» PROBLEM TO SOLVE
In the text on DNS record types, which RFC does it cite for more information about AAAA records?

━━━━━ TEXT TO READ

Learn about the many resource record types that the Oracle Cloud Infrastructure DNS service supports.
The following list provides a brief explanation of the purpose of each supported record type for public DNS. For private DNS, see Private DNS Supported Resource Records. Avoid entering confidential information when entering record data. The RFC links direct you to further information about the record types and data structure.
Note About RDATA
Oracle Cloud Infrastructure normalizes all RDATA into the most machine readable format. The returned presentation of RDATA might differ from its initial input.
The RDATA for the ALIAS, CNAME, DNAME, MX, and NS record types might contain one or more absolute domain names. If the specified RDATA for one of these record types doesn't end in a dot or period to represent the root, the period is added.
www.example.com --> www.example.com.
You can use various DNS libraries to normalize RDATA before input.
Public DNS Resource Record Types
- An address record used to point a hostname to an IPv4 address. For more information about A records, see RFC 1035.
- An address record used point a hostname at an IPv6 address. For more information about AAAA records, see RFC 3596.
- A non-standard DNS record type that allows CNAME-like functionality at the apex of a zone . ALIAS records can't co-exist with steering policy attachments on a domain.

━━━━━━━━━━
━━━━━ DATA SHOWN

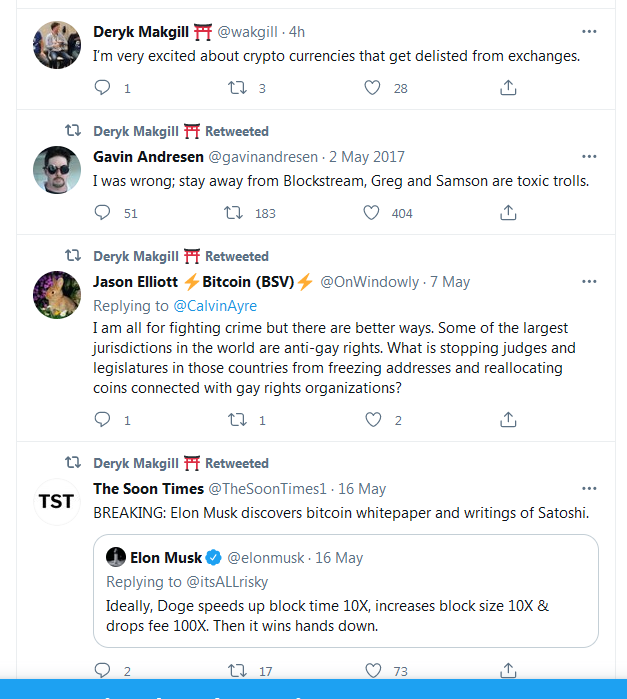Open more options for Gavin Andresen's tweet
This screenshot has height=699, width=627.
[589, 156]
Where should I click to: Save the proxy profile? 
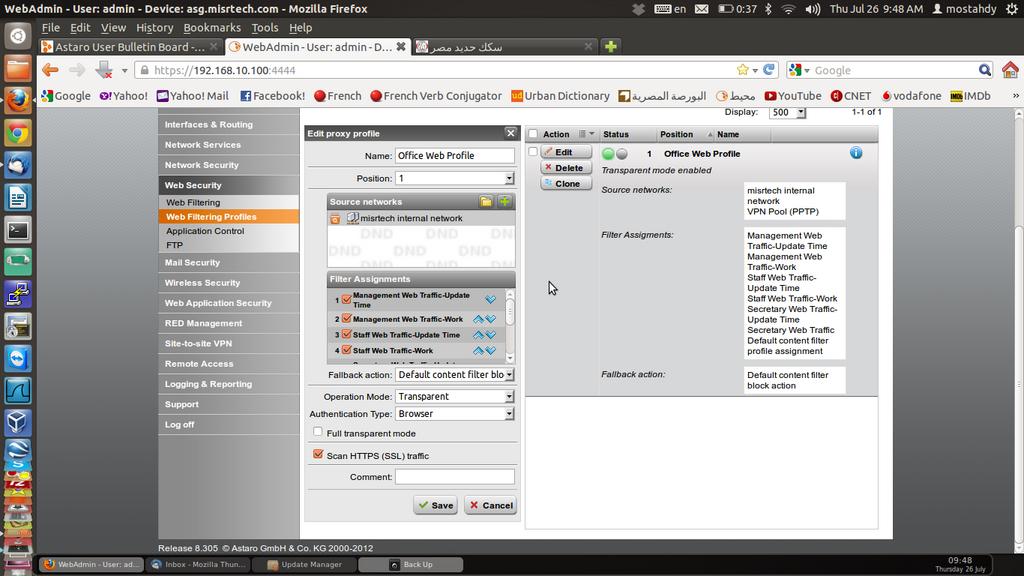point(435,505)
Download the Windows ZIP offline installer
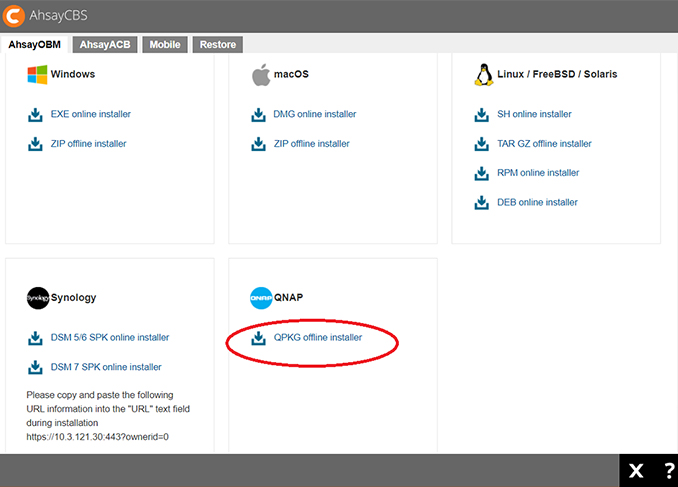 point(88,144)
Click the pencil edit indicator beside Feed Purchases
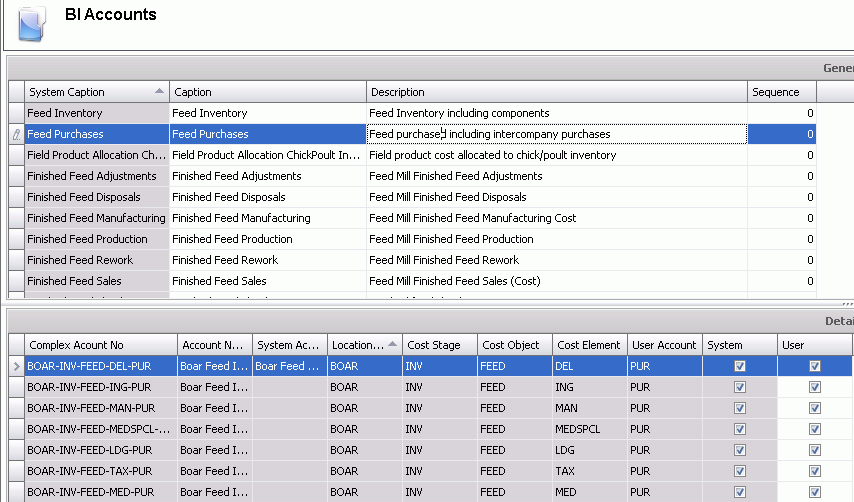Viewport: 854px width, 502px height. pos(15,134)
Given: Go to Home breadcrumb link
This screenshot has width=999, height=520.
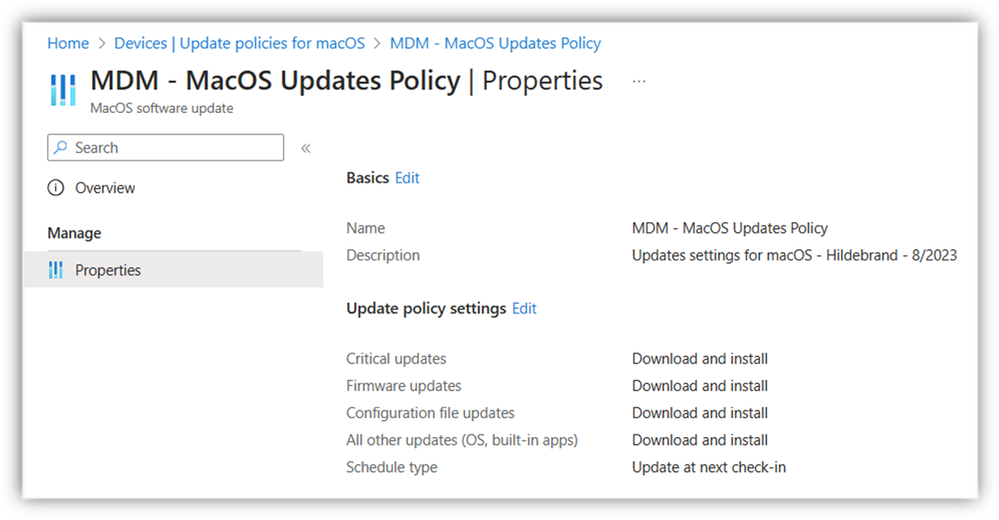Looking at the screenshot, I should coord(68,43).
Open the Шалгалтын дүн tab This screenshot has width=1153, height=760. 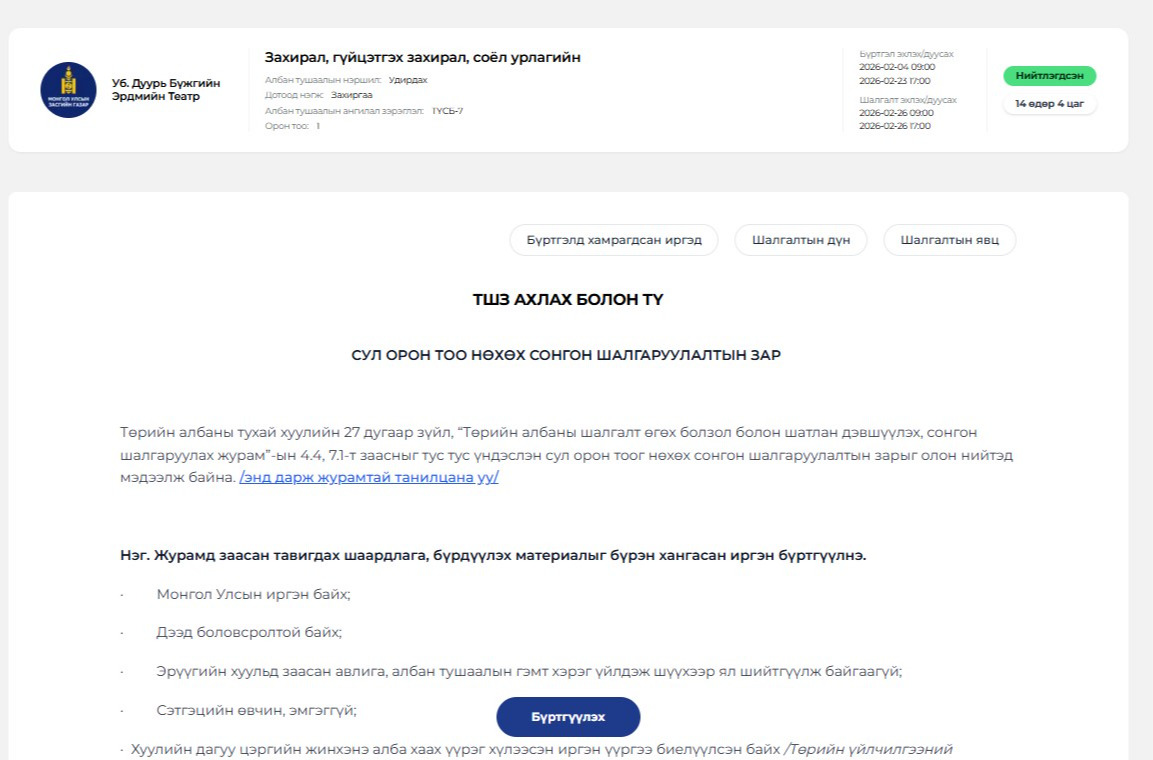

━━━━━━━━━━
━━━━━ DATA SHOWN

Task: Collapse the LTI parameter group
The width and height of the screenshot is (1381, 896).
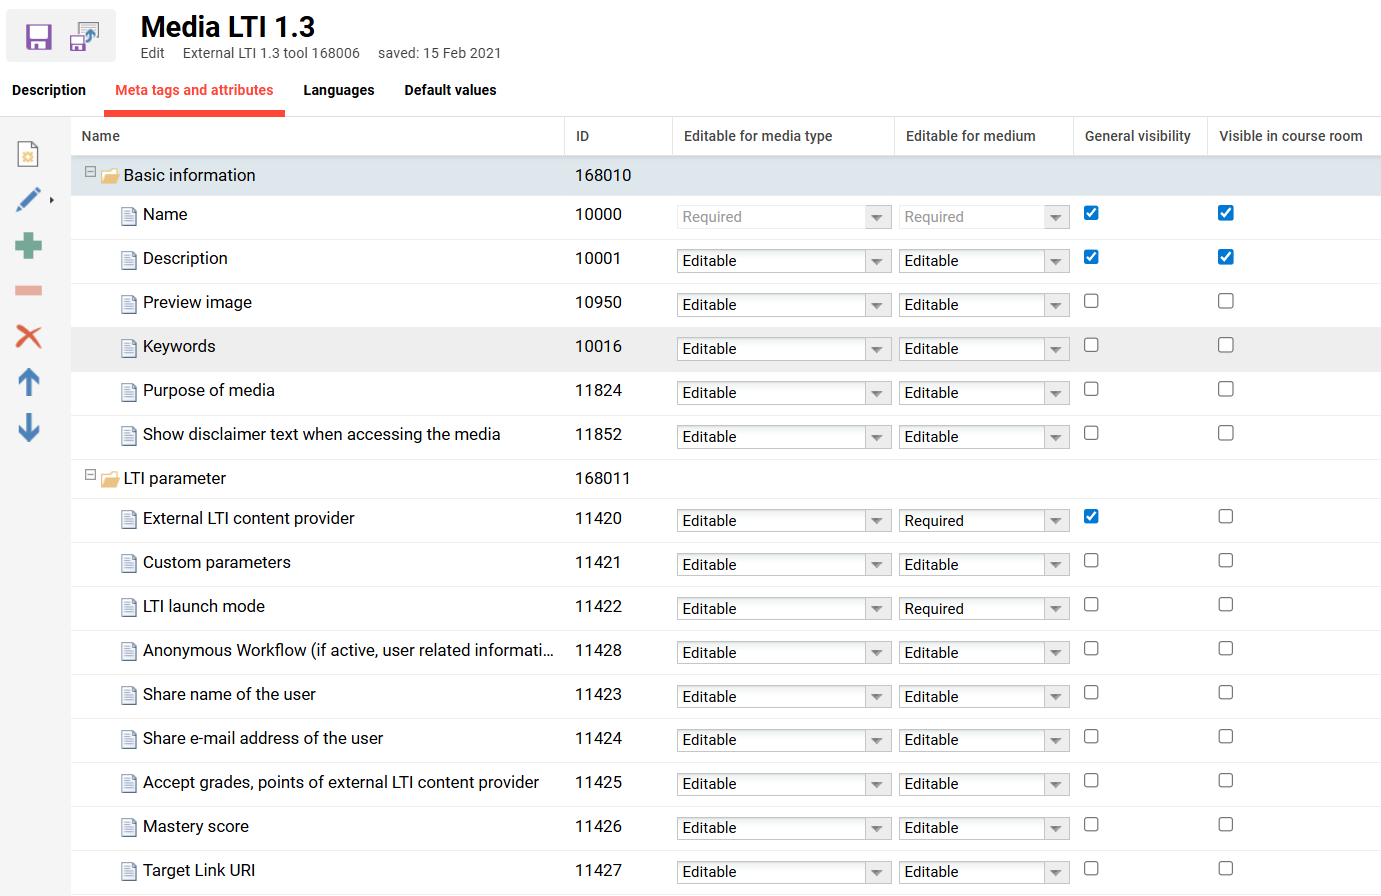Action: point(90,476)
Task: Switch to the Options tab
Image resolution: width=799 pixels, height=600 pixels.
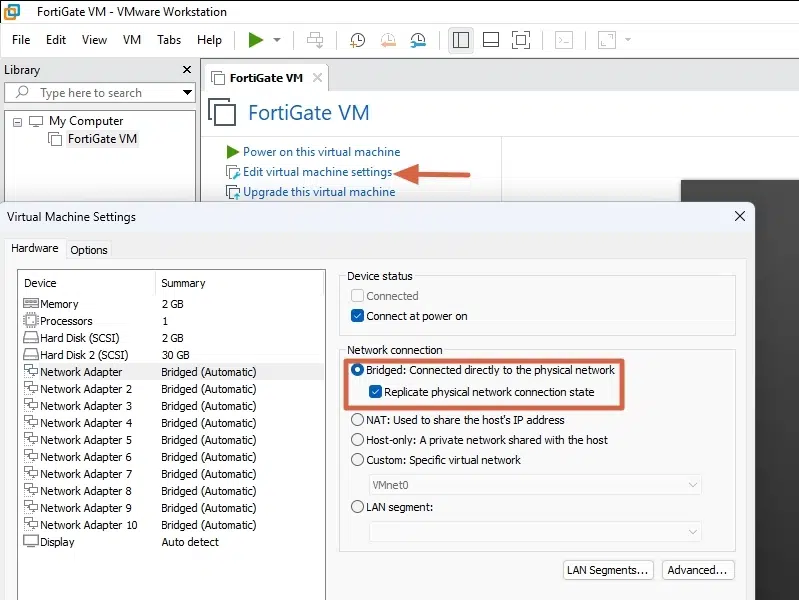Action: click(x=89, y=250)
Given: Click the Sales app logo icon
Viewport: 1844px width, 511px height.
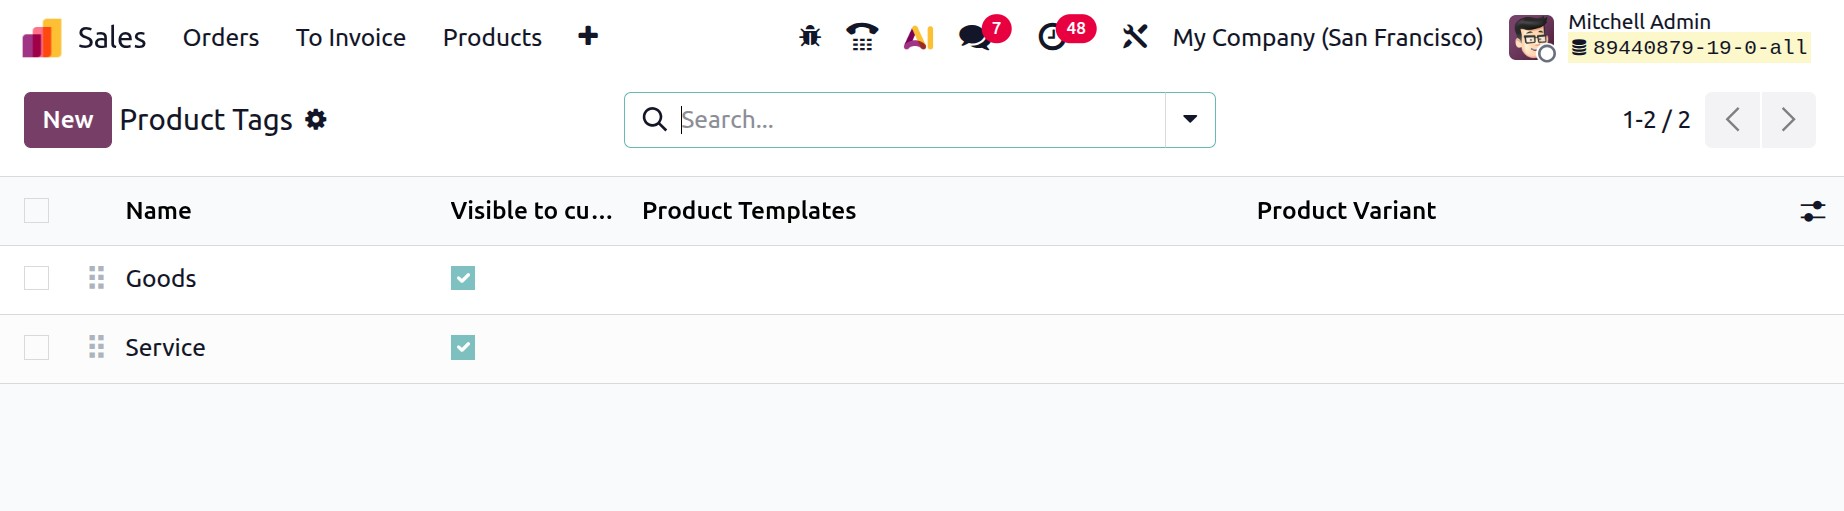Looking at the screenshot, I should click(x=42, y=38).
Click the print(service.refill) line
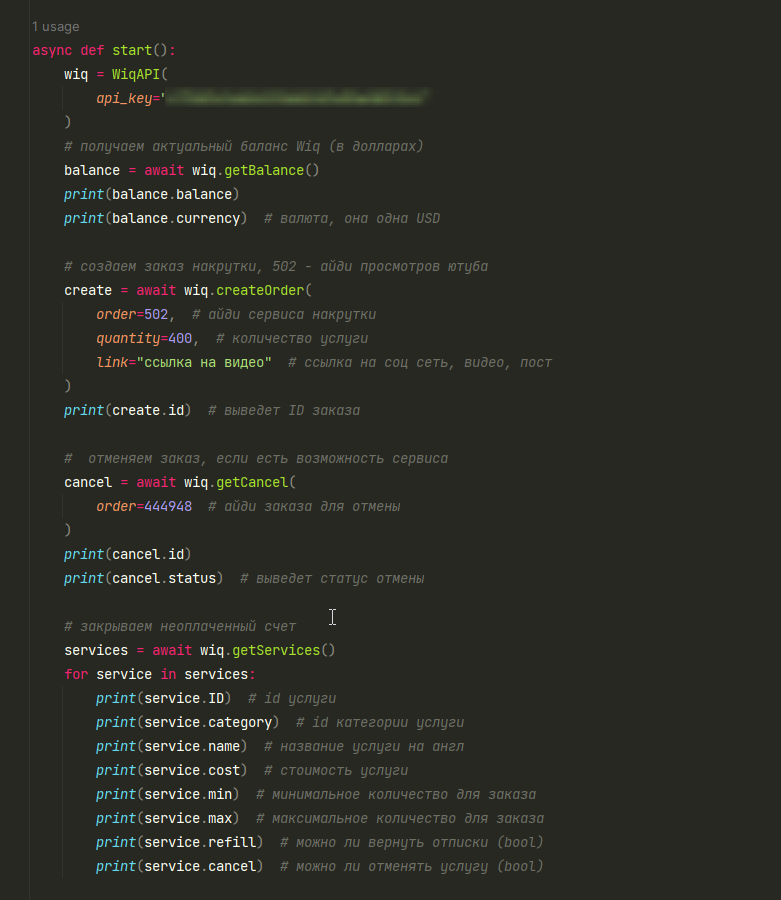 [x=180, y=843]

━━━━━━━━━━

» TASK OUTPUT
RFC 3596